Probably... well, certainly, you know, the war broke out in '39 and I was then 11. I was reading... I know I was reading actively then. I was certainly aware of the Spanish Civil War, which was ended in '38, so by ten, and I think we got... I don't know how we got Time magazine, but that was certainly in the house. And Life magazine came in, so certainly Life was when we went into the war, that wasn't until '41, that's the time of Pearl Harbor, then I would have been a very active reader.

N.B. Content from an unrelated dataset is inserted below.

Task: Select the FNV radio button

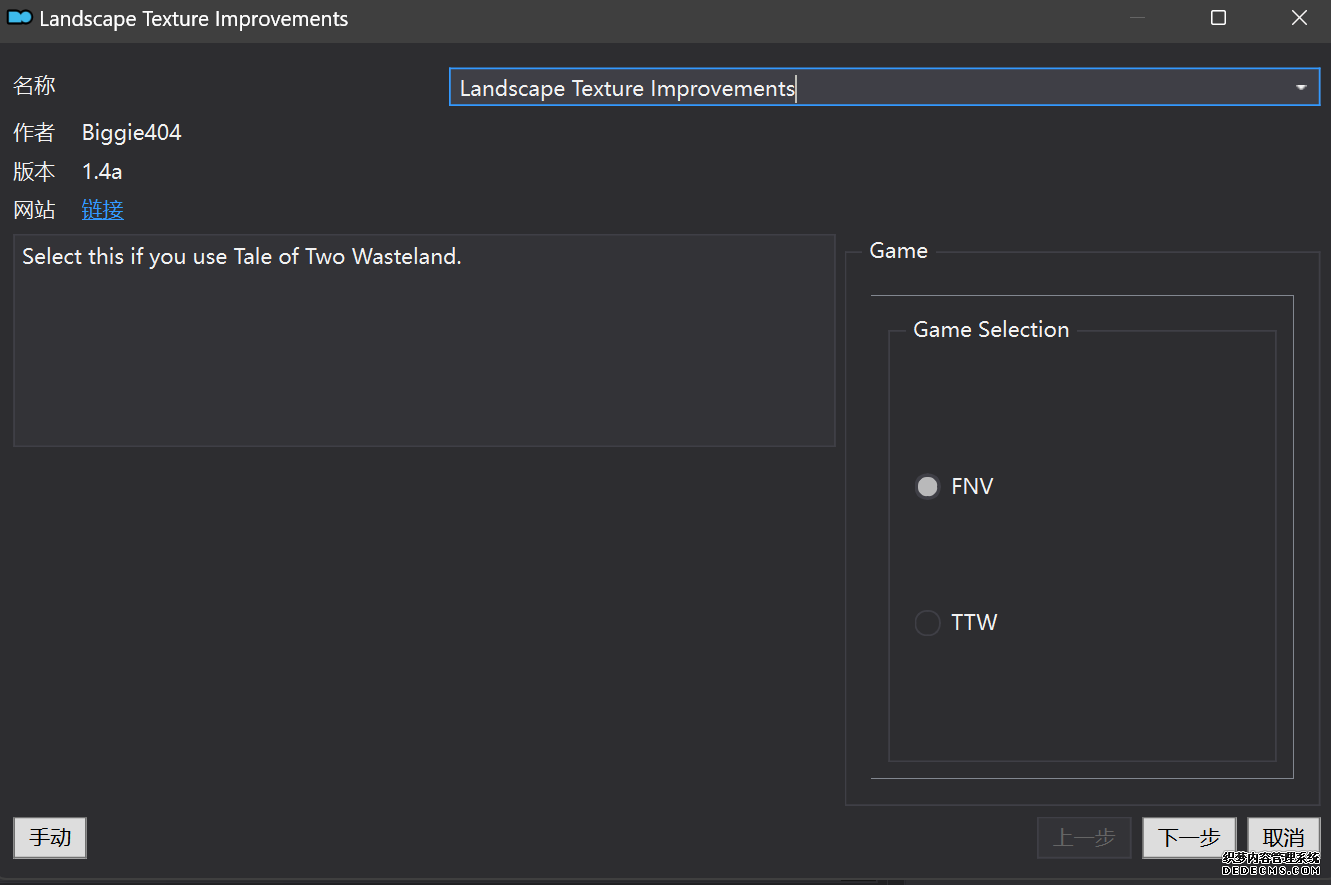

[Q] Right. So what about school?
School was at a local, it was called Horace Mann Grammar School. We lived in a neighborhood, probably where in '33 some of the houses might have been pre-World War I, but there were still vacant lots about, so there were still some building sites and, I think, the grammar school I went to was thought to be a good one. You know, no one had felt... it was the Irish, there were no Italians in the neighborhood, it was Irish, Jewish, German. So the Irish kids went to Our Lady of Peace Parochial School, and maybe 10% of my class was Jewish, the Press twins, Charlie Frankel, who was a good friend of mine, he afterwards became a journalist in Honolulu. And I was conscious of them being Jewish, only because of the Jewish holidays, when we would have school but no real work. So there'd be no exams, so during the Jewish holidays, school was, sort of, fun.
[Q] But was school of interest to you? Was this something you enjoyed?

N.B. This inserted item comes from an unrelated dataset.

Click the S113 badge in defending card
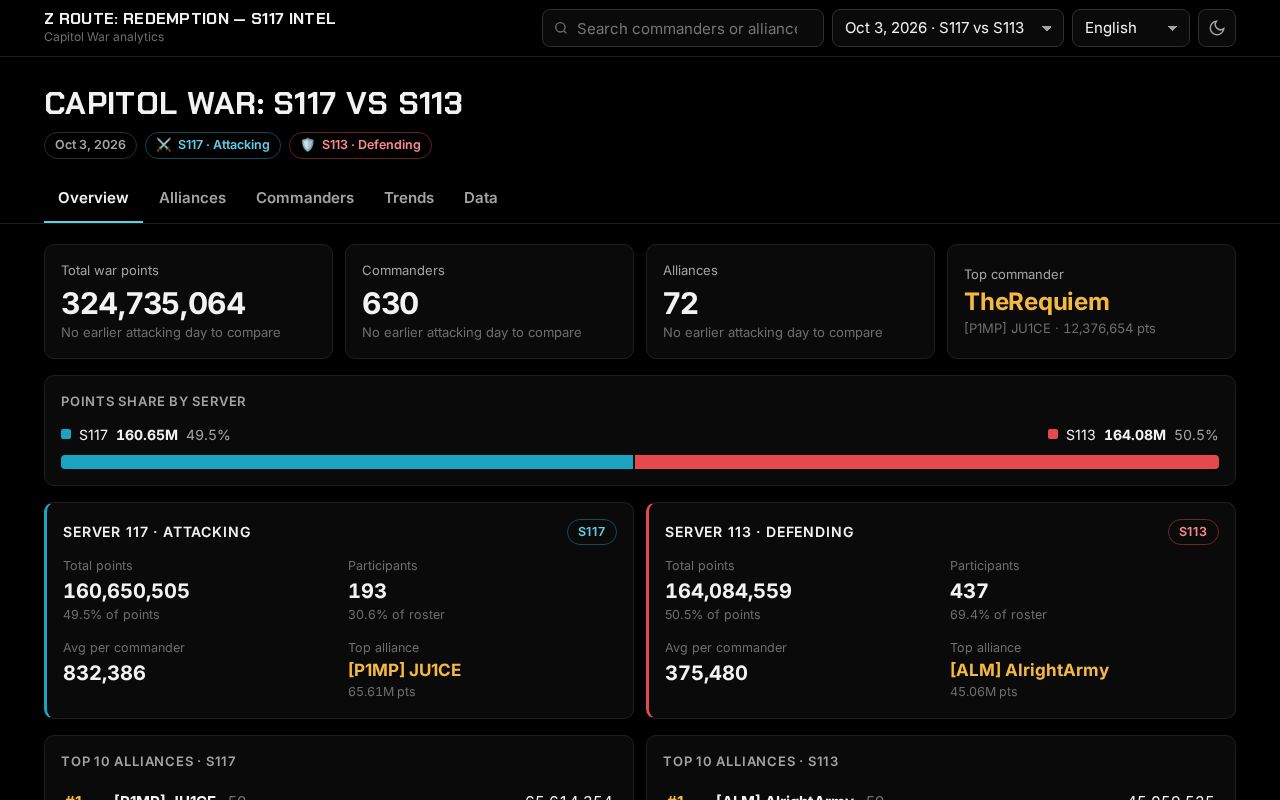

I liked it. I think I went off, I couldn't sing, in the gymnasium I was very weak, that is I couldn't do push-ups, I couldn't do pull-ups, maybe finally I did. I was probably, compared to the average boy, one or two years retarded in, you know, when I started to grow, so I was shorter than my sister whose final height was 5.2. So...
[Q] Were you picked on?
No, not much. Someone said that was to be an advantage. I was in a co-educational school. If I had been in a boys only it would have been harder, so... and I might have been picked on more because I was small. I was always slightly frightened by the boys who went to the nearby Parochial school, which if you'd meet them on the street, you know, I would have thought they would have gone after me because when I was 8 or 9, I was taken on Sunday to church because my mother was a Roman Catholic. I was given religious instruction for First Communion, and which I think was 10, and then I began, you know, going and saying prayers and going to confession.
[Q] Were you a believer then?
I don't think so. Well, hard to say. I know by 11 I stopped going to church. Maybe it was 12, but on Sunday mornings I'd go bird-watching with my father and it was aided by the fact that his dislike for the Church, so Fr Coughlin's magazine, weekly magazine, was on sale right outside the church on Sundays and my father detested Fr Coughlin.
[Q] He didn't go to church, I take it.
Oh no, my father would have described himself, I think, as an agnostic, you know. He didn't... couldn't know there was no God, but didn't see any reason for believing it and had a particular dislike for the Catholic Church because he was very pro-England and, of course, the Catholic Church where everyone, in where I was, was Irish. And, you know, the Irish problem was something I was... no one ever talked about it, but, you know, my father was big friends for the United States for France and England. And so, when Fr Pacelli became Pope Pius, I know my father disliked him because, I think, you know, he'd been in Germany before and my father liked Jews. My mother was essentially reasonable, she never saw any, and I don't think ever had any Jewish friends but my father did, probably starting with Leopold and Loeb.